After the introduction of bacterial endotoxin, the increase in metabolic activity is the earliest thermogenic effect. Soon after, vasoconstriction of the skin vessels develops, which leads to a decrease in its temperature and a decrease in heat loss through radiation, conduction, and convection. This is especially noticeable in the limbs. Slowing down of the blood circulation also helps to reduce perspiration. A piloerest, which serves as a symbol for a modern person more than a method of preserving heat, is a rudimentary echo of the past, when hair was an effective thermal protection for a person. A decrease in skin temperature is subjectively perceived as a sensation of cold, and the patient tries to warm up, despite the rise in internal body temperature. The child curls up, which leads to a decrease in the area of the open surface of the body, and tightly pulls the blanket over himself. Cooling of the skin also includes sensory feedback to the preoptic region of the hypothalamus, which further causes an increase in heat production.
Often, the onset of fever, especially sudden, is accompanied by chills – a strong sensation of cold, combined with intense trembling. Although chills are considered typical of purulent infections and bacteremia, its diagnostic value was less than previously thought. Chills can occur with viral and bacterial infections, as well as with non-communicable diseases such as lymphoma.
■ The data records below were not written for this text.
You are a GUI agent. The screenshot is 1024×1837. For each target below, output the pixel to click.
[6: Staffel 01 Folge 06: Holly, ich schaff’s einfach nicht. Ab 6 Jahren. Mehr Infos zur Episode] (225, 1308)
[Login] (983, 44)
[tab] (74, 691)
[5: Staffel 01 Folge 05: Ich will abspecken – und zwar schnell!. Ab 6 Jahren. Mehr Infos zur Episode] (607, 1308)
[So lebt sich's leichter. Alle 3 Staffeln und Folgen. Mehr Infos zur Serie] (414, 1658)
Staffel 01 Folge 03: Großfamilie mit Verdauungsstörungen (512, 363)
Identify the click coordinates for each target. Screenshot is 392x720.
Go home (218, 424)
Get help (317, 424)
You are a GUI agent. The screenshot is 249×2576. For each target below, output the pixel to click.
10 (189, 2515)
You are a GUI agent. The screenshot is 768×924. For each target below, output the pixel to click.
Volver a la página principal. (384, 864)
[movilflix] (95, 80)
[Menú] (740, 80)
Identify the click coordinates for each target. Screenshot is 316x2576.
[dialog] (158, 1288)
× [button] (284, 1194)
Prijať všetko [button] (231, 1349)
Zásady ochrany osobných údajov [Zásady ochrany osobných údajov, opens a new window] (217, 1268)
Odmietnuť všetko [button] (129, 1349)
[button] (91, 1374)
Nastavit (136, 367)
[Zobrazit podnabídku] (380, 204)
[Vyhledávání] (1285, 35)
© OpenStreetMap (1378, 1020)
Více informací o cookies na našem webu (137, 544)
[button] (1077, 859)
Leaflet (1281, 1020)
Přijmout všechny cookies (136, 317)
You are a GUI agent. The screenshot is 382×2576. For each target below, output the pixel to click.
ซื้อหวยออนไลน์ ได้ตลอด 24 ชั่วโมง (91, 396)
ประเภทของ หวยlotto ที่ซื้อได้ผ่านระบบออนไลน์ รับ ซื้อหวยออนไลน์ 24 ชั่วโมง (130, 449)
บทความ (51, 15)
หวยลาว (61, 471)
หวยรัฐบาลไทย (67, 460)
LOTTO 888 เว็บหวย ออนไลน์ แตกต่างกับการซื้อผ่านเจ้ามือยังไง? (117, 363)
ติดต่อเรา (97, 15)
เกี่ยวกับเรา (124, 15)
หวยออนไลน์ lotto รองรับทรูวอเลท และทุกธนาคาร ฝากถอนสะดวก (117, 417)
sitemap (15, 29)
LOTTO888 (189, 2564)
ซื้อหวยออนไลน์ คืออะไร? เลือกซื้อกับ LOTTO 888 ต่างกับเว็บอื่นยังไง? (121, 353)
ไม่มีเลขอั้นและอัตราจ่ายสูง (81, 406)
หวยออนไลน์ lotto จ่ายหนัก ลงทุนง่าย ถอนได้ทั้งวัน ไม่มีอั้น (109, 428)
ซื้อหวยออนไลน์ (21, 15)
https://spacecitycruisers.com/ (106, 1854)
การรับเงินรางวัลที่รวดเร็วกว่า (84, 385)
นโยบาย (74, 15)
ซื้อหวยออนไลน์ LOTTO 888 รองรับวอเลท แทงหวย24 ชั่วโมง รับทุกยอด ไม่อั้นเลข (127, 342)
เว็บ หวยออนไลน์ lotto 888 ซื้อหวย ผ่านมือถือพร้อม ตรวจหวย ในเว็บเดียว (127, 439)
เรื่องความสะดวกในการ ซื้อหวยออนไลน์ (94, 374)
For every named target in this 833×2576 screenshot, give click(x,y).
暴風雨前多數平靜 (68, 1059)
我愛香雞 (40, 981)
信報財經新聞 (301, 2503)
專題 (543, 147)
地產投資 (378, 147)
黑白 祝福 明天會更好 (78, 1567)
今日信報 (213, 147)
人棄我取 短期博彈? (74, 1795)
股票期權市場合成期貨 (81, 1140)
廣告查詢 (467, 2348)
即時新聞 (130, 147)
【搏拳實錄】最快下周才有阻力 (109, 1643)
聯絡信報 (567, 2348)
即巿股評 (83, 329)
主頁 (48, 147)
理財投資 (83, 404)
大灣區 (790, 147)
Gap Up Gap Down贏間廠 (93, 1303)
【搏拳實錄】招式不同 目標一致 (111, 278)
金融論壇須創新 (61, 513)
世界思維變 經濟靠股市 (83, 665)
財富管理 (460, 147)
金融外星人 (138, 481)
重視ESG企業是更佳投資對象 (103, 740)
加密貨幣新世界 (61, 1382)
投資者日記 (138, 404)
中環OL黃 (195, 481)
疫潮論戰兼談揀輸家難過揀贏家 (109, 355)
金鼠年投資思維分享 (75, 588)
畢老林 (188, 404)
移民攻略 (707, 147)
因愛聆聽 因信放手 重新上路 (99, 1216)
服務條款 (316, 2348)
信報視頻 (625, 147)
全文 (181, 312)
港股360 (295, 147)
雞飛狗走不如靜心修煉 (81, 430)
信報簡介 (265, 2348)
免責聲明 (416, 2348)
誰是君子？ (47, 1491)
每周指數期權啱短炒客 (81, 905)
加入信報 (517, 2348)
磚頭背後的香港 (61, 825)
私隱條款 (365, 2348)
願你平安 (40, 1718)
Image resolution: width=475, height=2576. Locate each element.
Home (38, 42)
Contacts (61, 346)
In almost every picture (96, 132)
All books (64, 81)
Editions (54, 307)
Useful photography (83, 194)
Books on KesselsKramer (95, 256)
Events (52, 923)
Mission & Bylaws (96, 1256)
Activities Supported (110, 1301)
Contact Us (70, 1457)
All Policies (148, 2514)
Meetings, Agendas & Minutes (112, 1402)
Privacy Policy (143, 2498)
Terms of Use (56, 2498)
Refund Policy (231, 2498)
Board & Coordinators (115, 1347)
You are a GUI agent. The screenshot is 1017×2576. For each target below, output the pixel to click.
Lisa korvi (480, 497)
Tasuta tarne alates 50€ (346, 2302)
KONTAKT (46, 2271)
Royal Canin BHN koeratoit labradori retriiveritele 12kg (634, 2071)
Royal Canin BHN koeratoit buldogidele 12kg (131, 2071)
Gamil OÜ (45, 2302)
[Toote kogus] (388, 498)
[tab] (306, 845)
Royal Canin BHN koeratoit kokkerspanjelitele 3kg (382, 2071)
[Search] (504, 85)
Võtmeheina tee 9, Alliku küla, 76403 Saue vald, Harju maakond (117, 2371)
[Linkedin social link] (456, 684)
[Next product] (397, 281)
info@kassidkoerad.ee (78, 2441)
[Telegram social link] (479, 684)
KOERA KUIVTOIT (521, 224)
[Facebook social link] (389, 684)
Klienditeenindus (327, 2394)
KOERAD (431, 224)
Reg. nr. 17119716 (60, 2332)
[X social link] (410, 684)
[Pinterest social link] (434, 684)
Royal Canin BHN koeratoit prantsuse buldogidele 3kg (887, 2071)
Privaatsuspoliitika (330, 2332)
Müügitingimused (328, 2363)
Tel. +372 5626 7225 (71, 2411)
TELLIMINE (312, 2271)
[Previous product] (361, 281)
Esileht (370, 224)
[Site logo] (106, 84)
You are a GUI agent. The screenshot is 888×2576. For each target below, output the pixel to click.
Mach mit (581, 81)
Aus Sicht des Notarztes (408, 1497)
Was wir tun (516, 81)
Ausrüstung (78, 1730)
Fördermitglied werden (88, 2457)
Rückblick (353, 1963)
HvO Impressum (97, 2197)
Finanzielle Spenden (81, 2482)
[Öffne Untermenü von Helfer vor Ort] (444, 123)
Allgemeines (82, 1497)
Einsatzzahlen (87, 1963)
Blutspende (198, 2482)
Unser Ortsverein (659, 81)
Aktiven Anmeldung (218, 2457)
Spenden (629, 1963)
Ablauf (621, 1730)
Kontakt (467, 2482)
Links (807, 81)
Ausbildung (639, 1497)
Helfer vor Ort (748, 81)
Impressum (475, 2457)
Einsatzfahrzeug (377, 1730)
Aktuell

It is important to remember that antipyretic drugs can cause chills by reducing body temperature to normal levels. Such side effects of these drugs should not be confused with the chills caused by the underlying disease.
The body temperature rises until it reaches the reference temperature of the “set point”. At the same time, heat production comes to equilibrium with heat transfer, although at a higher temperature than normal. The patient feels a surge of heat, or at least no longer suffers from cold. The skin temperature increases, reflecting the high temperature of the “core” and the increased metabolic rate. The sharp increase in heat production of skeletal muscles located under the skin also contributes to a further increase in skin temperature. In a clinical examination, it was found that the skin was hot in 60% of children with fever.